The final step is stitch this together into a workflow:
For those of you that use Databricks already, here’s a representation of the job YAML:
resources: jobs: Process_Changes_To_Redis: name: Process Changes To Redis tasks: - task_key: Run_DLT_Pipeline pipeline_task: pipeline_id: c8cbb9e1-87e9-4881-b1d0-7272ae4b71f2 full_refresh: false - task_key: Push_Changes_To_Redis depends_on: - task_key: Run_DLT_Pipeline notebook_task: notebook_path: /Users/drew.furgiuele@databricks.com/Redis Demo/Push Changes To Redis base_parameters: commitTimeMax: "{{job.trigger.time.timestamp_ms}}" source: WORKSPACE job_cluster_key: Job_cluster libraries: - maven: coordinates: com.redislabs:spark-redis_2.12:3.1.0 job_clusters: - job_cluster_key: Job_cluster new_cluster: cluster_name: "" spark_version: 13.3.x-scala2.12 azure_attributes: first_on_demand: 1 availability: ON_DEMAND_AZURE spot_bid_max_price: -1 node_type_id: Standard_D4ds_v5 spark_env_vars: PYSPARK_PYTHON: /databricks/python3/bin/python3 enable_elastic_disk: true data_security_mode: USER_ISOLATION runtime_engine: PHOTON num_workers: 2
What isn’t captured in this definition is that for our second task, we need to make sure we configure our job cluster with the same required Spark configurations for our Redis connection, as well as specifying that we should use a shared, multi-node cluster for our compute type:
Now, when we run our workflow, we can automatically pick up our changes, persist them, and then run in the changes to our cache. We can also configure our job to run on a schedule, or continuous, to keep them in sync at the intervals we choose.
As you can see, in relatively few steps, with very little code, we can create these robust and powerful pipelines for identifying our changes, staging them, and pushing them to our cache for additions, changes, and even expirations. This means we can be extremely targeted in our pipelines and keep our updates small and manageable, and by extension, cheap. And for those cases where entire cache rebuilds need to happen, we can do full refreshes on the initial datasets from the Lakehouse, and full refreshes of every change from our DLT tables as well.

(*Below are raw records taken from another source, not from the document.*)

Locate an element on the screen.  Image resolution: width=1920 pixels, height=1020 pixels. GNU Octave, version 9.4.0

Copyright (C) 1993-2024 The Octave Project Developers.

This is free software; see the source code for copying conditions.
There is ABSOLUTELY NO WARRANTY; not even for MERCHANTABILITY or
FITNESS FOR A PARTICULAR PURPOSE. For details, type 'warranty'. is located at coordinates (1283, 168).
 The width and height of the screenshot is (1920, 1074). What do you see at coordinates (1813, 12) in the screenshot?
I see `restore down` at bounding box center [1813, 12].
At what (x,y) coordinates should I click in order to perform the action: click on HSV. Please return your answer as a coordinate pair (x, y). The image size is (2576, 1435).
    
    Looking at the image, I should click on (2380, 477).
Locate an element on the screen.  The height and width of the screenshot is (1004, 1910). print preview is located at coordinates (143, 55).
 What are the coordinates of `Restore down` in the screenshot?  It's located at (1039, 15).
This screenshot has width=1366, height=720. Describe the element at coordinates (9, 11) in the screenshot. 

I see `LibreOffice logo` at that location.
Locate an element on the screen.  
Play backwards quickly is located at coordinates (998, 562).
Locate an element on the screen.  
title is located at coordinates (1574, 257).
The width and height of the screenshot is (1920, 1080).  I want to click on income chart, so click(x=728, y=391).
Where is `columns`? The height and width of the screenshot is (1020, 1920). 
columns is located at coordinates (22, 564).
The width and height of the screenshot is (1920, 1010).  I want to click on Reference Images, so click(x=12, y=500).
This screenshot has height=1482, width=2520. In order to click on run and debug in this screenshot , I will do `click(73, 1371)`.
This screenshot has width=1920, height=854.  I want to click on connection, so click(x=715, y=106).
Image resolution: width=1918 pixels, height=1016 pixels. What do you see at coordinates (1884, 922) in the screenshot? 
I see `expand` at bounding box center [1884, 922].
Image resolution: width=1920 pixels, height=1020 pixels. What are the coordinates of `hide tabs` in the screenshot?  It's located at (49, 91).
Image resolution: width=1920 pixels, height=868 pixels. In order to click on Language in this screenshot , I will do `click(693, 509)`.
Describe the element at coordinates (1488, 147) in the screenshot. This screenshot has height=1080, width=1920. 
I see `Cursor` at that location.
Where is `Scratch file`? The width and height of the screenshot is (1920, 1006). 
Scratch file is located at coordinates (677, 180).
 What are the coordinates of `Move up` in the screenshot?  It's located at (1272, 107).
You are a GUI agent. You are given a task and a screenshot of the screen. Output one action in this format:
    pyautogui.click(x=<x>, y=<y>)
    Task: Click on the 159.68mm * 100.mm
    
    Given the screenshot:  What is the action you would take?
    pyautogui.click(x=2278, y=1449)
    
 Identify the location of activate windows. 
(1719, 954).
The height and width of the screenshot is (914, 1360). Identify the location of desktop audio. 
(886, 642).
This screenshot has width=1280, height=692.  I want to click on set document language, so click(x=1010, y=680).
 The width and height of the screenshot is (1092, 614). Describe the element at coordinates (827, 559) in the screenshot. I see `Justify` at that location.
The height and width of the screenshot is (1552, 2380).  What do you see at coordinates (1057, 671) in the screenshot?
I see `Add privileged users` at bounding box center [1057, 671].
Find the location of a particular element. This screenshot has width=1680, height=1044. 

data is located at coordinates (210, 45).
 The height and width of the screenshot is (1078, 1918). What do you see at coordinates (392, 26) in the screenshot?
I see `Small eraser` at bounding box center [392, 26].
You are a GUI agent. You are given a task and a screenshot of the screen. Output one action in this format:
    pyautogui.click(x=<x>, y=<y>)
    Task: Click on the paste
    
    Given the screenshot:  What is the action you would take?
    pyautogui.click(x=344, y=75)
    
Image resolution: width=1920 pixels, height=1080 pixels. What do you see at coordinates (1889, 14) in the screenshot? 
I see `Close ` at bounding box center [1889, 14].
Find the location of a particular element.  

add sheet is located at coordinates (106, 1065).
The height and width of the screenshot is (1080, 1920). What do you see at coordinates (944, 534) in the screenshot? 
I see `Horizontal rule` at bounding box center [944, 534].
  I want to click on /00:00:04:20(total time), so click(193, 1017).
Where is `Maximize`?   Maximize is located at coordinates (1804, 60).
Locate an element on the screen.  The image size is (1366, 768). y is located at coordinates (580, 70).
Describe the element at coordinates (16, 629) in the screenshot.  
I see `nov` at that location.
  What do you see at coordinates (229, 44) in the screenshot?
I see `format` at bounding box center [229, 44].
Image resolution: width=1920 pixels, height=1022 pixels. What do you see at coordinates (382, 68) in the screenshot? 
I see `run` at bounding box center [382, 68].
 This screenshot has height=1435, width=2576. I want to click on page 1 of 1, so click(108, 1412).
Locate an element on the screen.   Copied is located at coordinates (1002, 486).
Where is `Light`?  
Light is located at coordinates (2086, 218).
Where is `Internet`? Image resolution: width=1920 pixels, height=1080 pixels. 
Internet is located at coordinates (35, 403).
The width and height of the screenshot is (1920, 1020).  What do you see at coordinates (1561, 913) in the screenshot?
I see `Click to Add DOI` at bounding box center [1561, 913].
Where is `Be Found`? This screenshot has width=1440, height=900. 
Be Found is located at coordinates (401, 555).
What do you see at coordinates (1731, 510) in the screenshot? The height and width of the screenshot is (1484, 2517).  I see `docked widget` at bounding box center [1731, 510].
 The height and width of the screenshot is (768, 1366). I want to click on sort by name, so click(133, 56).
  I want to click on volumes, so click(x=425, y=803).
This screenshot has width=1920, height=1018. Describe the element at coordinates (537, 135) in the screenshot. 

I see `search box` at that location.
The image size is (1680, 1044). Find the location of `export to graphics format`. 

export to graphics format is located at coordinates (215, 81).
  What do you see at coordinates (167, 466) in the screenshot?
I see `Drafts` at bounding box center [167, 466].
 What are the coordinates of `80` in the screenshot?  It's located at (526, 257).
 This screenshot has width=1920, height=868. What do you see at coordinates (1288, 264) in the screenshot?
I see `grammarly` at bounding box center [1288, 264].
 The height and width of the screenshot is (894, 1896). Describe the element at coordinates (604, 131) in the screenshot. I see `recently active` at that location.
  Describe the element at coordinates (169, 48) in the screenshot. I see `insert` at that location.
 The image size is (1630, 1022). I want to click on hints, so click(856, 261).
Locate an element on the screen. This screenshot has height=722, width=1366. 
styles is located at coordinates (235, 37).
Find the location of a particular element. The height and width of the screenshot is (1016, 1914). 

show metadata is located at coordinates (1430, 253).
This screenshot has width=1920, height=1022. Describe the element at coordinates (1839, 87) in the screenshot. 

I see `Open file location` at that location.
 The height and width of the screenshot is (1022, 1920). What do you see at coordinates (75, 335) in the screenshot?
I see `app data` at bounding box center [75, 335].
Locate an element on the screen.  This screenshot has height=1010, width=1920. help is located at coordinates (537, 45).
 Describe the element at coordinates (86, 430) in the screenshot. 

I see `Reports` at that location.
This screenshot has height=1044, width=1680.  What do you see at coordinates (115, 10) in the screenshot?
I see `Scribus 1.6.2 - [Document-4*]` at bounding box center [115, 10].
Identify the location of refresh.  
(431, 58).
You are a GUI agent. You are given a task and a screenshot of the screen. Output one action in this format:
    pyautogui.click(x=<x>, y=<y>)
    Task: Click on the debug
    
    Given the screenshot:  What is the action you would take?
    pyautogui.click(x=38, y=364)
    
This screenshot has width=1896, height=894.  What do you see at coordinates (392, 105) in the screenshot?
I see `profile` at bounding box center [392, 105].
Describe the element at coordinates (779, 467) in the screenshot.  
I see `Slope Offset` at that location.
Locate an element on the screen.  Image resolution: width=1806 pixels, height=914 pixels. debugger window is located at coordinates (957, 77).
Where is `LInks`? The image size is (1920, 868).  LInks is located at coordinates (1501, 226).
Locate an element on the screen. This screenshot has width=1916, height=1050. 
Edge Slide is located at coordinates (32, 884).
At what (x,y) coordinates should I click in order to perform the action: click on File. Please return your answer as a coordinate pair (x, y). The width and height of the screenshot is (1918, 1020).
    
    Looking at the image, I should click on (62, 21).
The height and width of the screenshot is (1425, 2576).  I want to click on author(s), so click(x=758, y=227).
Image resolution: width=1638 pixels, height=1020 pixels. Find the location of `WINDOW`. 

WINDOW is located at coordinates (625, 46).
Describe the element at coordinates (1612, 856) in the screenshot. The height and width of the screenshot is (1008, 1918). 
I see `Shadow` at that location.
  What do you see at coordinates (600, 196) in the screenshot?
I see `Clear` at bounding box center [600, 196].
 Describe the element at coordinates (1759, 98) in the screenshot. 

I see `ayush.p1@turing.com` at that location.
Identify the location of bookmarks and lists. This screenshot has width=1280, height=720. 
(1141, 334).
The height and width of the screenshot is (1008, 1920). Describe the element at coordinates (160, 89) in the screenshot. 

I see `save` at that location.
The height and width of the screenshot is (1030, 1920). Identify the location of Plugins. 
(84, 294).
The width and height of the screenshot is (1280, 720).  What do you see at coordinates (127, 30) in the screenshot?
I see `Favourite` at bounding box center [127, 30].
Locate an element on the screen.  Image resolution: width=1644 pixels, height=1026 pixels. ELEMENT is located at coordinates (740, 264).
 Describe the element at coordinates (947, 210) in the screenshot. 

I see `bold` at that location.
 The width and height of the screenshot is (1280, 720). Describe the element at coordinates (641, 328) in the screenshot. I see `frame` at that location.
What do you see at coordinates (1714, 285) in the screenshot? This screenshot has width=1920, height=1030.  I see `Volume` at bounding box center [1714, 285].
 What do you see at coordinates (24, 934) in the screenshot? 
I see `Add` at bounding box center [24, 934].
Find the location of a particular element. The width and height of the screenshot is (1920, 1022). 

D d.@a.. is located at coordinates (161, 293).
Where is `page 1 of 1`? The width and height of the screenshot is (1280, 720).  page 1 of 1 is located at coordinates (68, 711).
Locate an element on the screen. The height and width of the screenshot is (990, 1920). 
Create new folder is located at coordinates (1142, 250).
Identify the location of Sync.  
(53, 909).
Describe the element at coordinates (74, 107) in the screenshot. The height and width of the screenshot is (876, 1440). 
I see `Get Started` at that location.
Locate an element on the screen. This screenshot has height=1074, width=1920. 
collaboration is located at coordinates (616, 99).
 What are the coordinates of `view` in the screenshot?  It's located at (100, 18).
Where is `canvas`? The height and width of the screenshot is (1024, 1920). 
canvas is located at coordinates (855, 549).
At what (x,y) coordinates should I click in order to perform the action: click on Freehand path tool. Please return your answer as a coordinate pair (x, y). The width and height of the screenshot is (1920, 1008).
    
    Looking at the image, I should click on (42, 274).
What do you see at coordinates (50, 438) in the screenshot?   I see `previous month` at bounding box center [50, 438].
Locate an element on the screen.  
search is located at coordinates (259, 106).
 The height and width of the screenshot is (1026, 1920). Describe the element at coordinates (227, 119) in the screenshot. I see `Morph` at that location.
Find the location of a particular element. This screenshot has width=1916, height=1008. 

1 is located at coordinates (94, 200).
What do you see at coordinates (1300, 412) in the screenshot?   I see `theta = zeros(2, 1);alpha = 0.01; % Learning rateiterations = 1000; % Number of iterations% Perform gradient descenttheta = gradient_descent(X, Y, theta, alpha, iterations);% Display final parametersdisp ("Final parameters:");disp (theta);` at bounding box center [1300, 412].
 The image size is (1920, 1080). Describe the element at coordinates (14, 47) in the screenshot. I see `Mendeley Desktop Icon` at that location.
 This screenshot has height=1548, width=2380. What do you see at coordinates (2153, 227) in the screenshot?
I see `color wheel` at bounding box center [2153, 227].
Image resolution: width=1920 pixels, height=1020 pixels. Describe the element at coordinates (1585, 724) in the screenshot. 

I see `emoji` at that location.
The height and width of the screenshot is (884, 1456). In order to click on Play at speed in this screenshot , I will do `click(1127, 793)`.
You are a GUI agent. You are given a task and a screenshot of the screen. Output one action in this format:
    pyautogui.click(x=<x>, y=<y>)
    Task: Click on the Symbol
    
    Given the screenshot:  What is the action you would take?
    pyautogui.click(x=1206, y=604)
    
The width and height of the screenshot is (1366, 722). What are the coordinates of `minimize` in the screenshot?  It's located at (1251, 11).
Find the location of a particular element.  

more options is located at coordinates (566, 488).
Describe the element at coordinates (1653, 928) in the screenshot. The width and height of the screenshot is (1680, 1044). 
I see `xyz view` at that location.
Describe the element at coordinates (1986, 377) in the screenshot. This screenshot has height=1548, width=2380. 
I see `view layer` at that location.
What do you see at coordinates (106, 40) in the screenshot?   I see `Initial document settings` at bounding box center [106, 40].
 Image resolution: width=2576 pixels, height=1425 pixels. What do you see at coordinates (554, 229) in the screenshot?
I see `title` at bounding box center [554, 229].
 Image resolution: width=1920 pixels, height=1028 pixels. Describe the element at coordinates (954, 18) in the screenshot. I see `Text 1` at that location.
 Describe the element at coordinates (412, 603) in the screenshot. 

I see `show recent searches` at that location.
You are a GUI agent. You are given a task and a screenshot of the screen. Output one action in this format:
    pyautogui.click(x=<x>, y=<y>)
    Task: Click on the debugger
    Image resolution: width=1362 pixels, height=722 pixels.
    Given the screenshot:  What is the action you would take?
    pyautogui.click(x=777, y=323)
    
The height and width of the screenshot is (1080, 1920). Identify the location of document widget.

Whether you’re just embarking on your journey on building your organization’s next generation data platform, or you’re well on your way, it’s worth thinking about what needs to consume your data downstream and how you’ll handle low-latency customers, and how you’ll sync your changes to a low-cost solution with an equally cost-effective process. The solution we walked through in this blog is just one such example, but you can take it and apply it to pretty much any solution that fits your fancy. The key thing to keep in mind is that usually duplicating data is bad, or hard, or even both. Make sure you’re aware of your true requirements before you start, and choose the best option for you and your users. Once you do that, by both leveraging the power of Spark and the features of a platform like Databricks, it becomes an easily manageable process.